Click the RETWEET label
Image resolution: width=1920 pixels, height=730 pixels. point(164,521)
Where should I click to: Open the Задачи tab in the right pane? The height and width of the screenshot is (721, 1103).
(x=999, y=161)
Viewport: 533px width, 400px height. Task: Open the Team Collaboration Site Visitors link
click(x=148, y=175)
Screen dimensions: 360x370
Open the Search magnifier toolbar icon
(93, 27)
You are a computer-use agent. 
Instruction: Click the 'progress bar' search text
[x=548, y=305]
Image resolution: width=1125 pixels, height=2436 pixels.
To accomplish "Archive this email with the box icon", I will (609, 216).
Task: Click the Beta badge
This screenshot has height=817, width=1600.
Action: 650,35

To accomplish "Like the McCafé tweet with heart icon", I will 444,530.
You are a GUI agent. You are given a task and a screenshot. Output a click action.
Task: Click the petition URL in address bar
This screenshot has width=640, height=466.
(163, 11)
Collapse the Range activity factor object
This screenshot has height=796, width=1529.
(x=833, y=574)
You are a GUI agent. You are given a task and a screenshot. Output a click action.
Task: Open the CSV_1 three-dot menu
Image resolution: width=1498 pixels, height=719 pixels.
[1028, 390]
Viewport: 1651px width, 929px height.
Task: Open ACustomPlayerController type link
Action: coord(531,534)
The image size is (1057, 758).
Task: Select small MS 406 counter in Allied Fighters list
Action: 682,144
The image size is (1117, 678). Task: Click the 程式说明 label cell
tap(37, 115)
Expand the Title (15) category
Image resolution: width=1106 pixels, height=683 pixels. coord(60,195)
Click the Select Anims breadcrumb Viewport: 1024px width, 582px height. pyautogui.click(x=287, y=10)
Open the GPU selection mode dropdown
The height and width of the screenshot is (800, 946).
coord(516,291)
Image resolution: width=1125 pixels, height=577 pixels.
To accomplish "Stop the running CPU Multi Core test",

• [Task brief]: From the records above, copy only the lines starting with the line that holds "Task: Click the petition URL in address bar" and going on through the line that holds "Task: Open the CSV_1 three-dot menu", exactly as written.

• [Solved problem]:
Task: Click the petition URL in address bar
This screenshot has width=640, height=466.
(163, 11)
Collapse the Range activity factor object
This screenshot has height=796, width=1529.
(x=833, y=574)
You are a GUI agent. You are given a task and a screenshot. Output a click action.
Task: Open the CSV_1 three-dot menu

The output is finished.